Daniel Miller* is one in a million—or actually one in 2 million. Miller is among the 2 million compulsive hoarders in the U.S., and his home is filled with wilting plants and garage sale fodder. After a decade of patience and gentle suggestions, Miller's family is desperate for him to get help. What can be done? Can Miller be forced into treatment?
According to the National Institute of Mental Health, approximately one out of every four Americans over the age of 18 suffers from some type of mental disorder. Some may not realize they have a problem, while others (like Miller) resist therapy and medication despite their known condition. The friends and family of such a person may encourage their loved one to seek treatment, but that decision is ultimately a personal one.
There are a few exceptions: If someone is posing an immediate threat to the safety of himself or others, or has lost touch with reality to the extent that he can no longer care for himself, the law may intervene and mandate treatment. This may involve the administration of psychotropic medication, inpatient care, outpatient therapy, or some combination of the three. In the event that a mental condition moves someone to break the law, he may opt for compulsory treatment in lieu of jail time.
The law intervenes to a point; after that family and friends step in. Some people spend years trying to convince a mentally ill loved one to seek help for a condition that, while not imminently dangerous, is severely damaging. From compulsive hoarding to purging to avoidant tendencies, such behaviors are perpetuated because they reduce discomfort and anxiety. When a sufferer disregards a loved one's request for change, it is not done out of insensitivity, disrespect, or laziness. A binge eater is a victim of chemical imbalances the same way a cancer patient is a victim of cell mutations—mental conditions are physical phenomena just like other illnesses.

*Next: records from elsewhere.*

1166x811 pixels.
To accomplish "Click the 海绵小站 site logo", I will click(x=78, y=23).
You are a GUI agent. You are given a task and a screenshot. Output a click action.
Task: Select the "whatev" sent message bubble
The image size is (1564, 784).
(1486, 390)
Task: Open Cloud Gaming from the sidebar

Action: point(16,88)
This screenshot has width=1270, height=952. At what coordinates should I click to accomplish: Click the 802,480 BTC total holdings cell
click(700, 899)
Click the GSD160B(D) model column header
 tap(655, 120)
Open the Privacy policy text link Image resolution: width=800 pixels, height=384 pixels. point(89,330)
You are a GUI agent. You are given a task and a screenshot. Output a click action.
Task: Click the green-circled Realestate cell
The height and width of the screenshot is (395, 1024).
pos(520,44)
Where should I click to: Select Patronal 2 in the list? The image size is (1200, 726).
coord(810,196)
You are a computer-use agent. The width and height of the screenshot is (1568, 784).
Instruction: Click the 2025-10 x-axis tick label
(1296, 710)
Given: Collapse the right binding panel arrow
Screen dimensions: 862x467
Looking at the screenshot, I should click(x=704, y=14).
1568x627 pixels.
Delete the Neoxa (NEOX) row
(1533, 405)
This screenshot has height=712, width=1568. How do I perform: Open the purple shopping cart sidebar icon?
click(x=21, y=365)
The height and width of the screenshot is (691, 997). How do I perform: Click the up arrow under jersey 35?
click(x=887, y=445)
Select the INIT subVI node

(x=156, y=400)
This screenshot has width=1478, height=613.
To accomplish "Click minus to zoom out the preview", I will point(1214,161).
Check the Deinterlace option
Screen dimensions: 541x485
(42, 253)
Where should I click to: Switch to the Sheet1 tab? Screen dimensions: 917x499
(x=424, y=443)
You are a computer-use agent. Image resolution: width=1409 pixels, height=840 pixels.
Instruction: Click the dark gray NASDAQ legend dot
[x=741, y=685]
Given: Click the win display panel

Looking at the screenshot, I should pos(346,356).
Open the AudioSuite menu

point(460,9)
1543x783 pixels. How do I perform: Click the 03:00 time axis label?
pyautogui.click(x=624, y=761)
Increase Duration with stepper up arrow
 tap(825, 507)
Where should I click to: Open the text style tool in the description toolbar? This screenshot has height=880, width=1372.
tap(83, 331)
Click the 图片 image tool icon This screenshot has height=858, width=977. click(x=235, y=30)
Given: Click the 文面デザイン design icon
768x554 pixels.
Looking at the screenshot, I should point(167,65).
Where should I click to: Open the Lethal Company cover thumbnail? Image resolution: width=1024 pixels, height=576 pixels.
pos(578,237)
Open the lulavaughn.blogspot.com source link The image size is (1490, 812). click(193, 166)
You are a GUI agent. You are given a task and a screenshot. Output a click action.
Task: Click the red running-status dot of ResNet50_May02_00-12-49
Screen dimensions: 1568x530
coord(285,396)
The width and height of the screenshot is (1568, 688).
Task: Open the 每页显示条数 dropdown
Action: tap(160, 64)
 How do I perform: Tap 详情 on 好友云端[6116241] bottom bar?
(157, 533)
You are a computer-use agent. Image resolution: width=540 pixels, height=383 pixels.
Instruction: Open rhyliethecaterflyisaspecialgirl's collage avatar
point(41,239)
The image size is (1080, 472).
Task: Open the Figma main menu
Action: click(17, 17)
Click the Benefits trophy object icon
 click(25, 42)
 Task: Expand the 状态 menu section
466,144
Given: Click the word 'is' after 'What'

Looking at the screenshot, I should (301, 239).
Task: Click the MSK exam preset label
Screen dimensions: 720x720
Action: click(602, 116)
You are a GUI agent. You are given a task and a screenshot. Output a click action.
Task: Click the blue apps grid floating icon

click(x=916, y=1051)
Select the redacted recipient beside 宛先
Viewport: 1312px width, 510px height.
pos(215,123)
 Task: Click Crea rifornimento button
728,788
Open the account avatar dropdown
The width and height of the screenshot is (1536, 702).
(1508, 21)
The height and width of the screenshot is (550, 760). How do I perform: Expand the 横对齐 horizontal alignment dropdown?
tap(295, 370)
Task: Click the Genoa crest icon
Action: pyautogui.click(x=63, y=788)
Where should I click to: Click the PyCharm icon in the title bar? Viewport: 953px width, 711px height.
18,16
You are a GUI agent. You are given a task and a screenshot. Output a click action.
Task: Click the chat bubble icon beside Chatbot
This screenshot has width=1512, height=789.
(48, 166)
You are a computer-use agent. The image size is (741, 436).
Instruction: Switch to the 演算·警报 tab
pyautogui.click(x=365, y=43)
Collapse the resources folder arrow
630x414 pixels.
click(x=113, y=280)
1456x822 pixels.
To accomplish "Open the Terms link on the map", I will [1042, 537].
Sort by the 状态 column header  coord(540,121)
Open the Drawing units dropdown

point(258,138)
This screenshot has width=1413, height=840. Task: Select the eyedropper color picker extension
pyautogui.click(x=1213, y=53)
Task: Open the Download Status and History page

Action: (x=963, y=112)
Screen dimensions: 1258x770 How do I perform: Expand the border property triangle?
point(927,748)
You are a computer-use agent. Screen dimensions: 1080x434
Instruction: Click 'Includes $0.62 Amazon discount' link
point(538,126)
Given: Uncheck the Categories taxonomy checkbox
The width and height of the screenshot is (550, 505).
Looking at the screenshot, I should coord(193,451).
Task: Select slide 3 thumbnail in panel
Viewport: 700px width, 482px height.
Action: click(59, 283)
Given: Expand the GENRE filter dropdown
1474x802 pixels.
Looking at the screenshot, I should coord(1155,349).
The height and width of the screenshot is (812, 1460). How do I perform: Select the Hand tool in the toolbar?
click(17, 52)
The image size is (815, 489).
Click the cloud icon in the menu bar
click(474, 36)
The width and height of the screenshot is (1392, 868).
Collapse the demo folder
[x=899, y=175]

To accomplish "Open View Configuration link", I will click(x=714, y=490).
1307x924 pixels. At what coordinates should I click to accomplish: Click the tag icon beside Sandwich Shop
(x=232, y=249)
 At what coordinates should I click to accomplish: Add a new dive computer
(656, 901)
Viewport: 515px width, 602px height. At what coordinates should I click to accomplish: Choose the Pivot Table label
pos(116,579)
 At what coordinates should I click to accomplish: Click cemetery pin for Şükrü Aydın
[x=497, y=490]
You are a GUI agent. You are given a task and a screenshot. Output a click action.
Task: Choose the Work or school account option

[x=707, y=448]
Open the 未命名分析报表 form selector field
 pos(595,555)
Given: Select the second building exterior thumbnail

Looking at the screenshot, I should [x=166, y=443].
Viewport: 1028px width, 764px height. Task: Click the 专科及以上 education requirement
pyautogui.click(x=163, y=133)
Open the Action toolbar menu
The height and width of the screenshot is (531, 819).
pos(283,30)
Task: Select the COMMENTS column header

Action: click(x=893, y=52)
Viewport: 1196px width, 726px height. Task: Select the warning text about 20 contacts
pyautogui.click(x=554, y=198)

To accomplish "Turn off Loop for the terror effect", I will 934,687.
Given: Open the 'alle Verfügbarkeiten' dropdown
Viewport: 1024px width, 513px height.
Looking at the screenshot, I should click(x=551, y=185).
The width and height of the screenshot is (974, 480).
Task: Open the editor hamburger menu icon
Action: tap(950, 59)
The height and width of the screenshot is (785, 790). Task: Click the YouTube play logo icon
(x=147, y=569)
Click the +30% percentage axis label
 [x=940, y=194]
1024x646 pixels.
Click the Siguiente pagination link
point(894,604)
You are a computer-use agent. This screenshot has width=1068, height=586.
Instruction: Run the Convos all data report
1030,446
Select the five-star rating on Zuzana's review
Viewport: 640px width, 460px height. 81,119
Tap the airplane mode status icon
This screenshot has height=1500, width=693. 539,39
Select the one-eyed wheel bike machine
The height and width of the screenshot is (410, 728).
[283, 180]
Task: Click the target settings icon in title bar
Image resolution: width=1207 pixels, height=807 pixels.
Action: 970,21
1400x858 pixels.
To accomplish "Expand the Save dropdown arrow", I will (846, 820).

To encourage treatment, start by increasing your support of a mentally ill loved one. While withdrawing affection or using tough love may evoke initial change, it can also cause resentment, stress, and an increase in disordered behavior. Instead, calm discussion and genuine understanding may work best. Confess your own anxieties (we all have them) to better connect with your loved one.
Does therapy or medication scare your friend? She may lack faith in the efficacy of such treatment, or fear losing her true personality to mind-dulling medications. Your friend may also fear the stigma of entering treatment. Offer to accompany your friend to group therapy; recovery will seem less daunting once she realizes there are others with her condition.
It may help to enlist a therapist of your own; someone you can talk to about your loved one. This is a healthy way to let out your frustrations, judgments, and sadness without making your loved one feel guilty or rejected. Remember that recovery may involve setbacks as well as improvements. Remain loyal to your friend throughout the process and don't punish her by withdrawing affection.
In the end, every person chooses his own life path. This includes treatment decisions. You can't force a friend with a sprained ankle to go to the doctor, and you can't force a friend with a sprained brain to see a therapist.